**Page excerpt**
The standard for what is patentable subject matter in the United States is "anything under the sun made by man" that is new (novel), useful, and non-obvious. Similar standards for patentability apply in Japan and the European Patent Office (EPO).
Under US law, a claimed invention is deemed useful if, at the time of filing, it is capable of providing some identifiable benefit (to a person of ordinary skill in the art of the invention). The benefit must be specific, substantial, and practical.
Generally speaking, there are three broad categories of patentable subject matter: processes, machines and articles of manufacture and use.
A process could be a method for making something, a method for using something, or a method for doing something. Processes include business methods, most software, medical techniques, sports techniques and the like. Machines include devices and apparatuses. Articles of manufacture include mechanical devices, electrical/electronic devices and compositions of matter such as chemicals, medicines, DNA, RNA, etc.
However, laws of nature, physical phenomena, and abstract ideas are not patentable. Software inventions implementing algorithms are not patentable for this reason unless it produces a "useful, concrete, and tangible result" (US law) or technical effect (European law). The US standard for the patentability of software is more liberal than that in Europe. Japanese patent law lies between the US and Europe.

**Supplied data**
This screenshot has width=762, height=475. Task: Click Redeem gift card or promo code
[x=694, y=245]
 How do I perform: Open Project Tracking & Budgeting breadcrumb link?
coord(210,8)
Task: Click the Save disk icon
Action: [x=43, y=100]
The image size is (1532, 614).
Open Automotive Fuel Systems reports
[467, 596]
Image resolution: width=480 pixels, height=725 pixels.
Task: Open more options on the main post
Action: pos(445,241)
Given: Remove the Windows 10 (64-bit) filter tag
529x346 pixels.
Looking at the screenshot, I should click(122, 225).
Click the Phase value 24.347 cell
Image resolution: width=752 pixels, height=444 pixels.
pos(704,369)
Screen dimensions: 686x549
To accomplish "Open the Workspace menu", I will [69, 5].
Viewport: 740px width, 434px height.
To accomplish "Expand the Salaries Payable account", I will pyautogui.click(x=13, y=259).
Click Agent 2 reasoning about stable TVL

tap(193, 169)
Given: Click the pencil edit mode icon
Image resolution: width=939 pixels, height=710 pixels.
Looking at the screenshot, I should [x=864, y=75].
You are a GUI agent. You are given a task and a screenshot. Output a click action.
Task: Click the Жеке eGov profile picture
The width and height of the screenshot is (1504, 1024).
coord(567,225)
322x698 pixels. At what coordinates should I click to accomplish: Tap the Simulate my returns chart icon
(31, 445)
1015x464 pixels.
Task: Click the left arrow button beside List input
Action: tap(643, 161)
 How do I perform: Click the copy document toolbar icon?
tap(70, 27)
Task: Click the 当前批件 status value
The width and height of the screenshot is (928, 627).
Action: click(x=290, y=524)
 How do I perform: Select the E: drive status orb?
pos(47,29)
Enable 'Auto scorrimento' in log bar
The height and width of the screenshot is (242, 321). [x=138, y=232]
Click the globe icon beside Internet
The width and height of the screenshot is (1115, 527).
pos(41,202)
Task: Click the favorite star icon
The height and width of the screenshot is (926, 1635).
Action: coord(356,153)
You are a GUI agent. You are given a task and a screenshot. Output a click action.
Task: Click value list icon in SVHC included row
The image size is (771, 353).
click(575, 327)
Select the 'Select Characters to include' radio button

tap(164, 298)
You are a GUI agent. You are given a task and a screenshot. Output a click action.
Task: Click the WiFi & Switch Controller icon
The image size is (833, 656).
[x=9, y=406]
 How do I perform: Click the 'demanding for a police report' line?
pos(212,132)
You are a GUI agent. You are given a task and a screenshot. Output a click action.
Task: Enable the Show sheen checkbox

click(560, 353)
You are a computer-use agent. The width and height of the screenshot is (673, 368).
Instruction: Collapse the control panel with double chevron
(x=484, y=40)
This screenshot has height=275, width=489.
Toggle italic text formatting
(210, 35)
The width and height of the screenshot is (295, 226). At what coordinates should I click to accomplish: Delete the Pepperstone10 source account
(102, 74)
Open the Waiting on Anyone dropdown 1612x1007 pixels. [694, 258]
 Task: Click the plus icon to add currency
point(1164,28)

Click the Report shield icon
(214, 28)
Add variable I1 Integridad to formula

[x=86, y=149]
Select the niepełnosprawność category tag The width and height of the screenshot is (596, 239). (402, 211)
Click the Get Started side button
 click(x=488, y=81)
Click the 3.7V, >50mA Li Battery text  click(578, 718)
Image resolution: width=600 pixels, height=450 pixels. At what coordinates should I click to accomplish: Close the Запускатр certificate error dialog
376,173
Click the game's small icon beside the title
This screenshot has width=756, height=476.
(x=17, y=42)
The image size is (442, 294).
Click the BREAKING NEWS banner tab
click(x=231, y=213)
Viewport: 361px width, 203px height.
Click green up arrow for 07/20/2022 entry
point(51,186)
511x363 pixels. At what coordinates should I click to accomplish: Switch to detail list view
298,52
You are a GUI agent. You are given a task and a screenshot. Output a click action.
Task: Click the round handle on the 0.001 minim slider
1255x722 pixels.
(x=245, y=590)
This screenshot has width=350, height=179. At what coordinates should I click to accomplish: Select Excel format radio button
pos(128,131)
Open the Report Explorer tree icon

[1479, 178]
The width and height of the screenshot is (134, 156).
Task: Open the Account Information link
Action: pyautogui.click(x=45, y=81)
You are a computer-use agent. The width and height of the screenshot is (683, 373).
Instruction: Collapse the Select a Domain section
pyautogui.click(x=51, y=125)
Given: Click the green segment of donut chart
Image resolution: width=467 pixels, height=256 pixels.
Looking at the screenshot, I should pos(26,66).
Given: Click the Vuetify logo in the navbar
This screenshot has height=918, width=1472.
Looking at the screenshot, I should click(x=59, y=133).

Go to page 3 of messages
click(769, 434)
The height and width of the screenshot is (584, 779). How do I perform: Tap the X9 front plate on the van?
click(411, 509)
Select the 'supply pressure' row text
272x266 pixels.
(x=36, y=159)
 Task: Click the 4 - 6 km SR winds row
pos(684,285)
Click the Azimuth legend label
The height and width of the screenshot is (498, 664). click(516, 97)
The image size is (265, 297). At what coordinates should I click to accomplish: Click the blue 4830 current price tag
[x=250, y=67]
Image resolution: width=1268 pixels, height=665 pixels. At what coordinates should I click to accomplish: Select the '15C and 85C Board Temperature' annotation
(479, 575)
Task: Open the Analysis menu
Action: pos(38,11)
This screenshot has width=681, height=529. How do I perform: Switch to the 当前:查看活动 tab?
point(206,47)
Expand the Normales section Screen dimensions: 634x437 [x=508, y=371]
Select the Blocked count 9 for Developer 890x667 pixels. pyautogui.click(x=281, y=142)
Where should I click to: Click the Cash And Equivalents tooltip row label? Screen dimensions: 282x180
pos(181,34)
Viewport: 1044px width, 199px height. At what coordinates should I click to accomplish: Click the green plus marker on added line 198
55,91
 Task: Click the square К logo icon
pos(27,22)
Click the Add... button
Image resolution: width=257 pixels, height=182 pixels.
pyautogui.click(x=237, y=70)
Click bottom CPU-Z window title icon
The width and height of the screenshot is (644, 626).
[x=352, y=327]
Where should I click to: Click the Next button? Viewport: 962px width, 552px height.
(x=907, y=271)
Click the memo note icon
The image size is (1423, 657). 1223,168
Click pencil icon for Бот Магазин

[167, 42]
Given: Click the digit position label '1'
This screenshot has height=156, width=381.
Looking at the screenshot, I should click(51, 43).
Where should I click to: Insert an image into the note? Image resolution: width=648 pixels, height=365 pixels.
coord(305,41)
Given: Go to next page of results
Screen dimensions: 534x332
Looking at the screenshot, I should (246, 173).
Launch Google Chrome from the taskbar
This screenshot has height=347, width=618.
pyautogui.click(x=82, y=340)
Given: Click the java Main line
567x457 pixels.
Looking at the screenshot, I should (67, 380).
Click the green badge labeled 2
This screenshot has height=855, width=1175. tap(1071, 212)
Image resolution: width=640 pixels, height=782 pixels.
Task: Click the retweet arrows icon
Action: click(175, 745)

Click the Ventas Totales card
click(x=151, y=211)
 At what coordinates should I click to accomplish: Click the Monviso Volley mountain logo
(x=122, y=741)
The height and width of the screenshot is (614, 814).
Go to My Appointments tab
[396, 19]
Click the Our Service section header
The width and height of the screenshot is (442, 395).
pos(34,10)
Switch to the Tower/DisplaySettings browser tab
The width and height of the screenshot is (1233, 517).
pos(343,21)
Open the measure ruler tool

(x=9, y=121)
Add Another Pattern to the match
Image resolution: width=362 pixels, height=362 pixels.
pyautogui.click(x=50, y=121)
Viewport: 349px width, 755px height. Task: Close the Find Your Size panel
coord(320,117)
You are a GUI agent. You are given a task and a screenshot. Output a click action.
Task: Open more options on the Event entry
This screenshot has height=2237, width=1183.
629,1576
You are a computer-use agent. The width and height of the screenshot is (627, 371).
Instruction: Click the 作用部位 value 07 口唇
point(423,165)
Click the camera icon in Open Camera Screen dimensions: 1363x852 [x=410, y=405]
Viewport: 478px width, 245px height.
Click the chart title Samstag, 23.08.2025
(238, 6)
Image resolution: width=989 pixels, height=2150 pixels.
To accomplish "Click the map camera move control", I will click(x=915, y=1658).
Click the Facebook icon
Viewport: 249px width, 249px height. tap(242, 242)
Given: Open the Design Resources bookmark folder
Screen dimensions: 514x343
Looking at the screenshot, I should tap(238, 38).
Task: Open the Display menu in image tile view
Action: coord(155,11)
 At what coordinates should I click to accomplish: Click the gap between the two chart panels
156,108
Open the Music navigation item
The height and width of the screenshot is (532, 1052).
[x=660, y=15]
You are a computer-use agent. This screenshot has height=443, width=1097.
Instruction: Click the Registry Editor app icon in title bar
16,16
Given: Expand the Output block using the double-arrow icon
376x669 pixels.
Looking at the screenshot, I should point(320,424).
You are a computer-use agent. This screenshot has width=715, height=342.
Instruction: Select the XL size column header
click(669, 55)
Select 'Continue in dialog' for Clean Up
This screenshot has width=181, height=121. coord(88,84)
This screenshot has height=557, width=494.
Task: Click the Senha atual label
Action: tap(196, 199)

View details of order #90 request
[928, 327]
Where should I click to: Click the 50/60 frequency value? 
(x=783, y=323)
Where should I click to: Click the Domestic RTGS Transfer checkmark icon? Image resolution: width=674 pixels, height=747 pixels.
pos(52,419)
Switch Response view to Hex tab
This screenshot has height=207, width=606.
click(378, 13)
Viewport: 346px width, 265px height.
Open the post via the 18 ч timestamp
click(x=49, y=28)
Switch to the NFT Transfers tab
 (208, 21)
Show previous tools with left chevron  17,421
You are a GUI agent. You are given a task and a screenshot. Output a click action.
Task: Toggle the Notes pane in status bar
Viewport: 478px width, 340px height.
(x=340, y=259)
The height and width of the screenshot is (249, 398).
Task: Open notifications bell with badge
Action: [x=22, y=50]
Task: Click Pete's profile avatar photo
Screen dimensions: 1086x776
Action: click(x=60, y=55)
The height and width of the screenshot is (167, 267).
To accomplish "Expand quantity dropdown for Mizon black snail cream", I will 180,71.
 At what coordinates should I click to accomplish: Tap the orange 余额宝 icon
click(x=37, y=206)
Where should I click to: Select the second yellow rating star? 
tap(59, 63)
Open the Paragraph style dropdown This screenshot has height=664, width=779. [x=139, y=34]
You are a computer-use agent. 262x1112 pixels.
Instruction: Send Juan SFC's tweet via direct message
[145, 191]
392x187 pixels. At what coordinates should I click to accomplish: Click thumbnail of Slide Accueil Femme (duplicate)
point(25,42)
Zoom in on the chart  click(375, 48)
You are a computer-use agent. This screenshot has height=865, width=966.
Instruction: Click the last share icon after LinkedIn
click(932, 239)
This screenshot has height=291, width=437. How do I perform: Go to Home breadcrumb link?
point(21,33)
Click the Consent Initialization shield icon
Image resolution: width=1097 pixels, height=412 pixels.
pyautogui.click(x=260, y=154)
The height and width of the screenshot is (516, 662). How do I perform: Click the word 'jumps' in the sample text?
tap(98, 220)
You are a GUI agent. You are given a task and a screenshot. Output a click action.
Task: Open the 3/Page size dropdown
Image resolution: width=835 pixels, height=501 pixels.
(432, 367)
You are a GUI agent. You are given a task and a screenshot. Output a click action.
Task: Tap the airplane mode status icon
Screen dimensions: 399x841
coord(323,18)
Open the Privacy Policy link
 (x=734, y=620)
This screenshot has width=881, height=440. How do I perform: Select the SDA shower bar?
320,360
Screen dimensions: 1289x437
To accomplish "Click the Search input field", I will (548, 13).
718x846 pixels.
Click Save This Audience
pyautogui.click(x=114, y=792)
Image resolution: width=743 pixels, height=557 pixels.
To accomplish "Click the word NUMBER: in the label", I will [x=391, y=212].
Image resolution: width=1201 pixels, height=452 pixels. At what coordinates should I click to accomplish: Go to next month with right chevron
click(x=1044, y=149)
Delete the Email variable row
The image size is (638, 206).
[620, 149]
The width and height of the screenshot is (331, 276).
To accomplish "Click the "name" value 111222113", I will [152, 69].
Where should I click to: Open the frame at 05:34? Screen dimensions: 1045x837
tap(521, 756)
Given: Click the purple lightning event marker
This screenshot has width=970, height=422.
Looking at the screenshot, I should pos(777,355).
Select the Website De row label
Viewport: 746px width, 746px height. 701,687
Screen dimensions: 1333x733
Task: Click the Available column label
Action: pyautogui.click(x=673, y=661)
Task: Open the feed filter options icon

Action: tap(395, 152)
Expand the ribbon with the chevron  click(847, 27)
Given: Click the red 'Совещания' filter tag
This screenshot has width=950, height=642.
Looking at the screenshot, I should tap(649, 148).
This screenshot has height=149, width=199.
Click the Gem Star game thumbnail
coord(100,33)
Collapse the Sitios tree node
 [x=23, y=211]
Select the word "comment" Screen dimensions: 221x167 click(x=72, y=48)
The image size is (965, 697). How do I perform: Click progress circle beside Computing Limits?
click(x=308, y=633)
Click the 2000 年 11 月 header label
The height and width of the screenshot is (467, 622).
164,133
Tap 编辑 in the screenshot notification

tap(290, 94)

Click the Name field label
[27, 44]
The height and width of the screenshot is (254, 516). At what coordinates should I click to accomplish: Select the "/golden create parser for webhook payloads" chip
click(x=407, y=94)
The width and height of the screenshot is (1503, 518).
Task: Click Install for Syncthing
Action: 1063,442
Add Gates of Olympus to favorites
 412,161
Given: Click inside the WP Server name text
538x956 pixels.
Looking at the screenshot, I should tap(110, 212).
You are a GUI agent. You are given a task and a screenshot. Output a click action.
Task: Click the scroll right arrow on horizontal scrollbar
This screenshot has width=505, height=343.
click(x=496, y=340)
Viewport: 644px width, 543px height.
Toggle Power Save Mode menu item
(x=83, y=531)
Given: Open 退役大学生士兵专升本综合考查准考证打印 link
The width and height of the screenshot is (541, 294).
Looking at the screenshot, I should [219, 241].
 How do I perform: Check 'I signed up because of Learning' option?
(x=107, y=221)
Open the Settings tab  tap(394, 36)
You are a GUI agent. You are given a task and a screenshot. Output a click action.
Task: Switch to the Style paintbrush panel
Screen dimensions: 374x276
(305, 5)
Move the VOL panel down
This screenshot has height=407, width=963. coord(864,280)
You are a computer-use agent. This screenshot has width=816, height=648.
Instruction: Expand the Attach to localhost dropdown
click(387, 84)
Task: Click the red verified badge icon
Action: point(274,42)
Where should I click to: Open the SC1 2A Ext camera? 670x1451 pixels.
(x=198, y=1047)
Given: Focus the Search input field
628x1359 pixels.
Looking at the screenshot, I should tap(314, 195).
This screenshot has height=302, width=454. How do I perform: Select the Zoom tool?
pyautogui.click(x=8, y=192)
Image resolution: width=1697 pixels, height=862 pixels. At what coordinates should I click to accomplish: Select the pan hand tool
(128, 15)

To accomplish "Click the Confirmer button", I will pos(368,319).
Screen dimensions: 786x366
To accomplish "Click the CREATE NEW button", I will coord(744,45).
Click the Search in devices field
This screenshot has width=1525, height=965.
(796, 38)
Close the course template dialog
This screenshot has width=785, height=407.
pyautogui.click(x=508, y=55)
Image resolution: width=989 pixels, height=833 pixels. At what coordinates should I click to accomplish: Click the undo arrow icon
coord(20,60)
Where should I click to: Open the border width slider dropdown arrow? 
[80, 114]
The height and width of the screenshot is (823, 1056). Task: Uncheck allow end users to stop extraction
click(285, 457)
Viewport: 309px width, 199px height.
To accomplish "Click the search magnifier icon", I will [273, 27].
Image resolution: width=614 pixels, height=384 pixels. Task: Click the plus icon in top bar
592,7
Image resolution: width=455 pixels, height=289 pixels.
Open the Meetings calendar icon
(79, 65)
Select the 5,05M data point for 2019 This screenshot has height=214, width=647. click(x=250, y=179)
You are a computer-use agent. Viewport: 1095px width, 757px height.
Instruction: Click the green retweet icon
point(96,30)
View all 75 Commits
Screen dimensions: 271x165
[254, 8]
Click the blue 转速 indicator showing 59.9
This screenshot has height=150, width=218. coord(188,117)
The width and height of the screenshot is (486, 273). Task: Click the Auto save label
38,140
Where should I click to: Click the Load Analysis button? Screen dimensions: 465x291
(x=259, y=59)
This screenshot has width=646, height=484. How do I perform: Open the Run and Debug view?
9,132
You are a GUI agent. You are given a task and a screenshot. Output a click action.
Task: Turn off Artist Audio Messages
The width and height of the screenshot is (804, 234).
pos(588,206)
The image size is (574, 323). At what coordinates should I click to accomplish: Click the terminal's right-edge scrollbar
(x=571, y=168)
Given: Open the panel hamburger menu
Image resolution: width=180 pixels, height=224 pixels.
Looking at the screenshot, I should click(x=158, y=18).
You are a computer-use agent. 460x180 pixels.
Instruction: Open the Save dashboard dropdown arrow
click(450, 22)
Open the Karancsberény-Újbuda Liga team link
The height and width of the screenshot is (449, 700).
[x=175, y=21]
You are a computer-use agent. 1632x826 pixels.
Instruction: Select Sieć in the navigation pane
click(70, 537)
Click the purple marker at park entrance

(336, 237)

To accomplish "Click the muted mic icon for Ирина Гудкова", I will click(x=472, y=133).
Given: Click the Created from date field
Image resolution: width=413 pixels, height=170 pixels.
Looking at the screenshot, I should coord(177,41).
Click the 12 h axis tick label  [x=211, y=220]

**Work to complete**
Write the next part of the passage on patentable subject matter, picking up after its final sentence.

**Written answer**
The patentability of software (and business methods) is quite controversial from a global perspective. Case law in the United States permits patents for software and business methods. Yet computer programs as such are not patentable in Europe, although some inventions that use software can be patented in Europe.
Patents related to natural compounds (e.g. items found in rainforests) as well as medicines, medical treatment techniques, and genetic sequences are also controversial. There are significant country-by-country differences in handling these subject matters. For example, in the United States you can get a patent for a surgical method but you cannot enforce your right to exclude.